Anyway, we've done our thinking, but this is the ultimate member-input feature. We're going to have to figure it out together. Fields will need to be added (and removed?). Rules will be debated, formatting discussed. Although the base is solid, the feature set is still skeletal.****

Go ahead and play. Chris, John and I spent the evening playing with it, and we guarantee it's addictive. Or talk about. Leave a note here. I've also changed the WikiThing group into a Common Knowledge and WikiThing group. I've started a first-reactions topic and another for bug reports.

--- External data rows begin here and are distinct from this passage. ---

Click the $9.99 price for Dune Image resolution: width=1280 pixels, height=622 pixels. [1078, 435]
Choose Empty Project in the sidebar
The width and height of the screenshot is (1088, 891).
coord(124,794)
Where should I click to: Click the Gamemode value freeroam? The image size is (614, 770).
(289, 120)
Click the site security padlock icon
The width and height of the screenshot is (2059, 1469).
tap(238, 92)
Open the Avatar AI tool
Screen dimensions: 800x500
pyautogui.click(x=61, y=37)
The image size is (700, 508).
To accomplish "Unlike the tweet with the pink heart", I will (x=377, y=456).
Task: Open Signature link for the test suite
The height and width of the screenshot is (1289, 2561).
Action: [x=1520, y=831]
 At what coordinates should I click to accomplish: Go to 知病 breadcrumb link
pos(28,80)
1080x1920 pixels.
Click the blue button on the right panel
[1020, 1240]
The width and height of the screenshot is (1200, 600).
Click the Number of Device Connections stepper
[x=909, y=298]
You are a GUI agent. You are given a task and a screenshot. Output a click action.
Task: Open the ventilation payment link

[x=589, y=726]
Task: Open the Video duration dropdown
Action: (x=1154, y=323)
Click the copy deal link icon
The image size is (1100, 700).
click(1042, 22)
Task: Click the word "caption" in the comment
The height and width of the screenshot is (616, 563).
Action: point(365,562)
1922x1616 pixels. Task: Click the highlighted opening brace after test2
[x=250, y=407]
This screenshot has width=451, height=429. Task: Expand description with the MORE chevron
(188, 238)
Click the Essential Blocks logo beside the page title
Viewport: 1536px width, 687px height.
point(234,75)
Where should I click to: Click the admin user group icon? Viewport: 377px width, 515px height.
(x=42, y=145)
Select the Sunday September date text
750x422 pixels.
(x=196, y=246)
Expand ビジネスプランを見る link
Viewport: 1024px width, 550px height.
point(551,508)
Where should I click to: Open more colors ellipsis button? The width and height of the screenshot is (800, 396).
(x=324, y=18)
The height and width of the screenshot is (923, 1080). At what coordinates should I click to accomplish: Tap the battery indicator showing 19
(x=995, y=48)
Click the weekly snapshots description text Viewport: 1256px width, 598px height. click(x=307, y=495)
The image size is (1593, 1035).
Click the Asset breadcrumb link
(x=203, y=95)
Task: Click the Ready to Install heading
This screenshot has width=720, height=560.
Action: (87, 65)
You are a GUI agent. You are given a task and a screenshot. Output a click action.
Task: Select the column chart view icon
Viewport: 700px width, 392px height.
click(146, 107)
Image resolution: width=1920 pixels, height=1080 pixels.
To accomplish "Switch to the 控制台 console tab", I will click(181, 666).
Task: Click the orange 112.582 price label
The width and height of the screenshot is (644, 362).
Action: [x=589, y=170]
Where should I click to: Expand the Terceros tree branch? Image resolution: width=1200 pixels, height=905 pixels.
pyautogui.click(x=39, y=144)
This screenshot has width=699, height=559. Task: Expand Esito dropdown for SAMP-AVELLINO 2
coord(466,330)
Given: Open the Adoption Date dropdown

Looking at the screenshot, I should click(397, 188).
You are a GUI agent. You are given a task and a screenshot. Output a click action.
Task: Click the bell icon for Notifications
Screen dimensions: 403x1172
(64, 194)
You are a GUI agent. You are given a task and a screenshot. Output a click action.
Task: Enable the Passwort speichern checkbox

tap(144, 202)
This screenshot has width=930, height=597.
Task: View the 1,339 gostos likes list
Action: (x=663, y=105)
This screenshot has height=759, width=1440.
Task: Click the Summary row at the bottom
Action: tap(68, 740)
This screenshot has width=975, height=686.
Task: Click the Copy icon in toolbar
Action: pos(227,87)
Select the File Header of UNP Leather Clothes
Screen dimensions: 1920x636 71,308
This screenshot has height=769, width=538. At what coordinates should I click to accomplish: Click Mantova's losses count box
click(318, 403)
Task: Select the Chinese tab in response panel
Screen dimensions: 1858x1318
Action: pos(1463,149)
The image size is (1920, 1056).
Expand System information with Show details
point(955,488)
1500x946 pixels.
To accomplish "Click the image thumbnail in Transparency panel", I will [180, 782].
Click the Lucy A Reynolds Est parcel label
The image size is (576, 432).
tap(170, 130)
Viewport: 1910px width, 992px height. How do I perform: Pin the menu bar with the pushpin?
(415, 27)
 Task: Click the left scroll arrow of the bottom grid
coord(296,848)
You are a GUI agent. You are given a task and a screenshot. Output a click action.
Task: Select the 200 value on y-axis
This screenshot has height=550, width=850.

Why I'm excited. LibraryThing means a lot of things to a lot of people. Some come for the cataloging, some for the social aspect. A lot come for what happens between those two poles. As I see it, Common Knowledge is the perfect LibraryThing feature. I don't mean it's good; I mean it's in tune with what makes LibraryThing work. It's social, sure, but it's based in data. It's not private cataloging and it's not MySpace-like "friending."

LibraryThing is sometimes called a "social cataloging" site. When I used this term at the American Library Association, it became an unintentional laugh line. Social cataloging sounded impossible and funny, like feline water-skiing. This more than anything else got me fired up about doing this. True "social cataloging"; it was an idea that had to be tried!*****

Details, acknowledgements and caveats. Common Knowledge is deeply unstructured. This is going to give some members hives! Names aren't in first-middle-last format, but free text. You can enter places however you want. We've arranged some careful "hint" text, and fields have a terrific "autocomplete" feature, but we're not validating data and returning hostile error messages. We're aiming for accessibility and reach, not perfection. This is Wikipedia, not the Library of Congress. It scares us too, but we're also excited.

Abby, Casey, Chris and I planned this feature during the Week of Code. We worked through the issues together, and Casey, Chris and I all wrote the initial code. When we broke up, the rest of the coding and the interface design all fell to Chris. Although it was a team effort, this is really his feature. I'm very pleased with what he did with it.

We decided to work on this (and on our standard wiki, WikiThing, which grew out of it) because it was an ideal project for the entire group to tackle. This jumped it past collections. I still think this was a good idea, but there has certainly been some grumbling. We heard you. Collections is next on our list, with nothing new in between.


*So far we have only three data types—radio buttons (gender), long fields (book descriptions and author disambiguations) and short fields (everything else).
**Competitors who use it might want to stop asserting copyright over everything posted to their site. This was legally bogus already, but it certainly would conflict with a Creative Commons license... Incidentally, we haven't decided whether to go with CC-Attribution Share-and-Share-Alike or straight CC-Attribution (discussion here), but it's going to be one or the other.
***This particular one may happen very soon.
****And yes, we can discuss the whole radio-buttons-for-gender topic. See here, here. I'm of the opinion that two genders plus maybe "unknown" and "n/a" (for Nyarlathotep?) are the best you can get without consensus-splitting disagreement. You'll note we aren't including other potentially-contentious fields, like sexual orientation or religion.
*****In conception, Common Knowledge most closely resembles the Open Library Project, the Internet Archive's incipent effort to "wikify" the library catalog. Open Library is also a "fielded wiki," based on Aaron Schwartz's superior Infogami platform. You'll notice that we've mostly steered clear of the "traditional" cataloging fields that Open Library is starting from. We do cataloging differently, and we don't want to duplicate effort. Anyway, we're hoping they and others mash up the two data sets, and others.